In general, vaccination-related antibody response was positive (≥0.8 U/mL) in 148/175 (84.6%) patients with a median level of 208.6 U/mL (range 0.8-250.00) and negative (<0.8 U/mL) in 27/175 (15.4%) patients. The distribution of the negative cohort regarding the disease subgroups were as followed: myeloid neoplasms 7/27 (25.9%), lymphoid neoplasms 16/27 (59.3%), non-malignant hematological disease 4/27 (14.8%). Within the negative cohort, 21/27 (77.8%) were treated on active therapy, 6/27 (22.2%) were previously treated or treatment naïve.
In myeloid neoplasms, patients with classical myeloproliferative neoplasm (MPN) had the highest negative result for antibodies with 4/7 (57.1%) followed by myelodysplastic syndrome (MDS) 2/7 (28.6%). Interestingly, all patients with chronic myeloid leukemia (CML) had a measurable immune response.
In lymphoid neoplasms, patients with low-grade non-hodgkin lymphoma (NHL) (predominately chronic lymphocytic leukemia, CLL) had the highest negative antibody result 13/16 (81.3%) followed by high-grade NHL 4/8 (50%; predominately diffuse large b-cell lymphoma, DLBCL).
In non-malignant hematological diseases, only patients with autoimmune diseases had a negative result.
A remarkable group of patients with hematological disease were measured with no or low immune response after 2nd COVID-vaccination, especially those with low-grade NHL, MDS and autoimmune disease. It seems that the percentage of patients with MPN and low response is less critical. No problems appeared in CML patients.

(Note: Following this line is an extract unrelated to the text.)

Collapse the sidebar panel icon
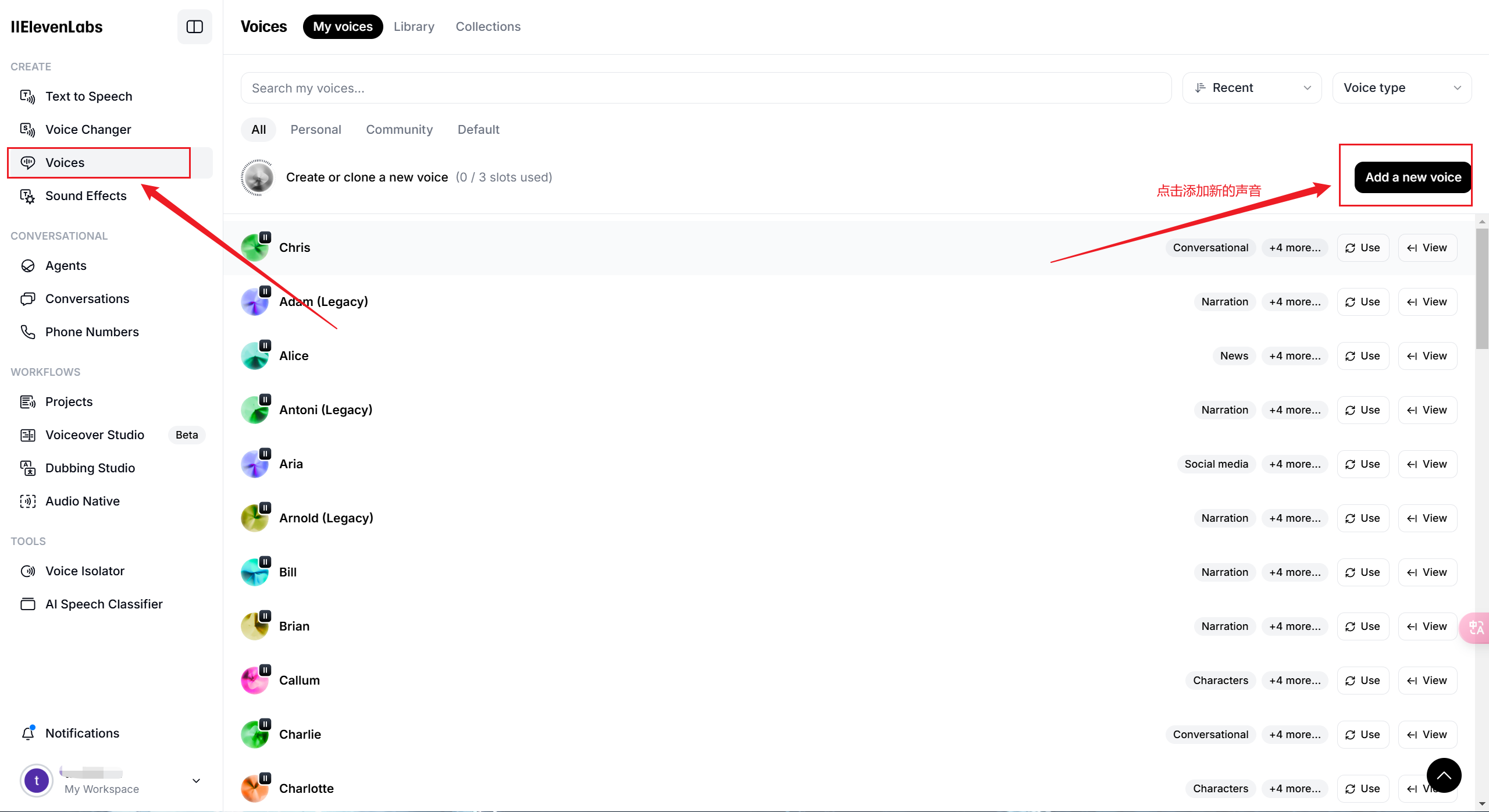 194,27
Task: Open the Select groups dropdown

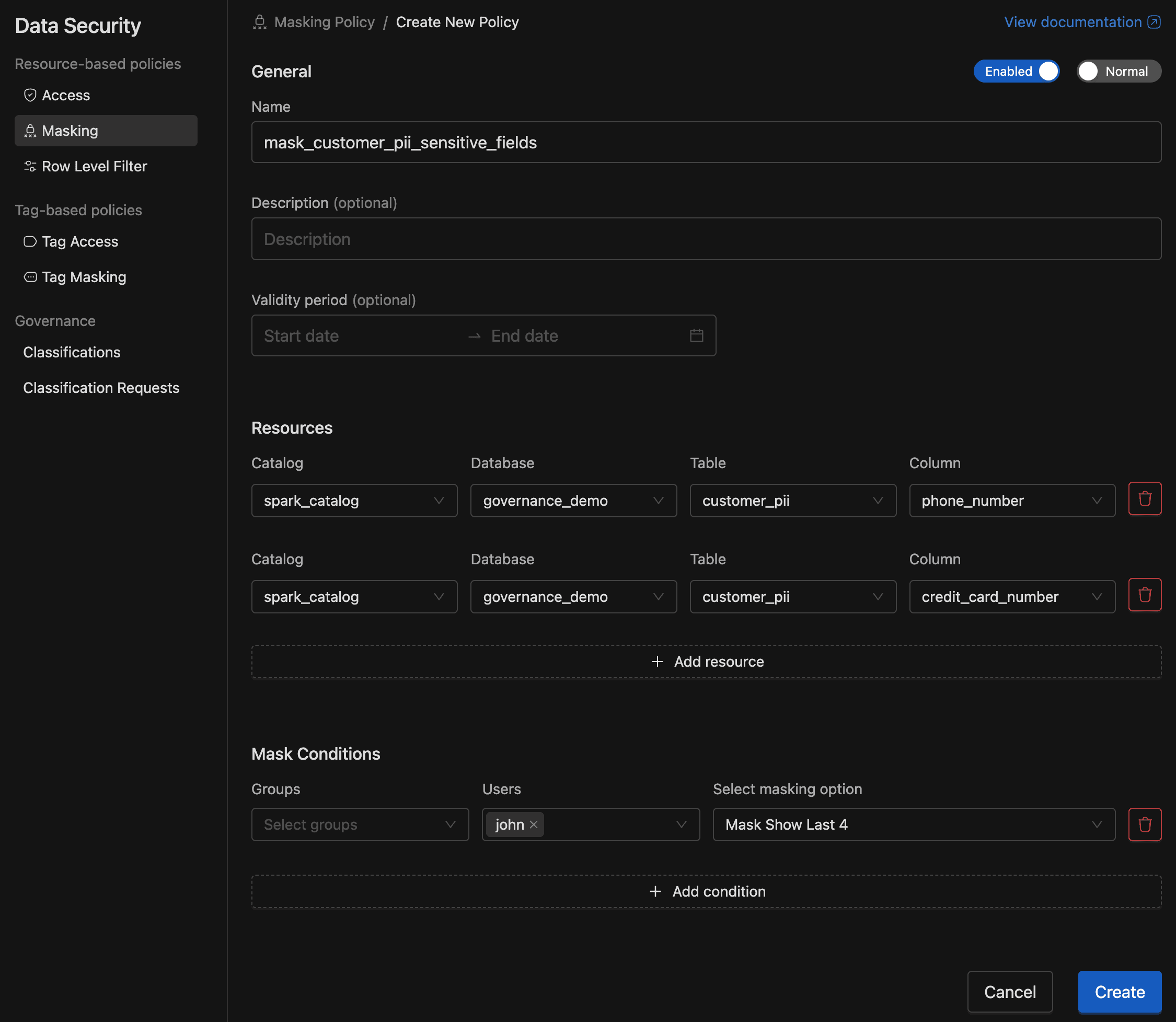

Further explorations are needed with focus on potential risk of COVID infections despite full vaccination: The potential of 3rd booster vaccination should be explored within clinical trials.
Disclosures: Reiter: AOP Orphan Pharmaceuticals: Honoraria, Membership on an entity's Board of Directors or advisory committees, Other: travel support; Novartis: Honoraria, Membership on an entity's Board of Directors or advisory committees, Other: Travel expenses, Research Funding; Celgene/BMS: Honoraria, Membership on an entity's Board of Directors or advisory committees, Other: travel support; Incyte: Membership on an entity's Board of Directors or advisory committees, Other: Travel expenses; Blueprint Medicines: Honoraria, Membership on an entity's Board of Directors or advisory committees, Other: Travel expenses; Abbvie: Membership on an entity's Board of Directors or advisory committees; Deciphera: Membership on an entity's Board of Directors or advisory committees, Other: Travel expenses. Kreil: Novartis: Research Funding. Hofmann: Amgen: Honoraria; BMS: Honoraria; Novartis: Honoraria. Jawhar: Takeda: Honoraria, Other: Travel support; Blueprint Medicines: Honoraria; Stemline: Consultancy, Honoraria; Celgene: Other: Travel support; Novartis: Consultancy, Honoraria, Other: Travel support, Speakers Bureau. Saussele: Roche: Honoraria; Pfizer: Honoraria; Incyte: Honoraria, Research Funding; BMS: Honoraria, Research Funding; Novartis: Honoraria, Research Funding.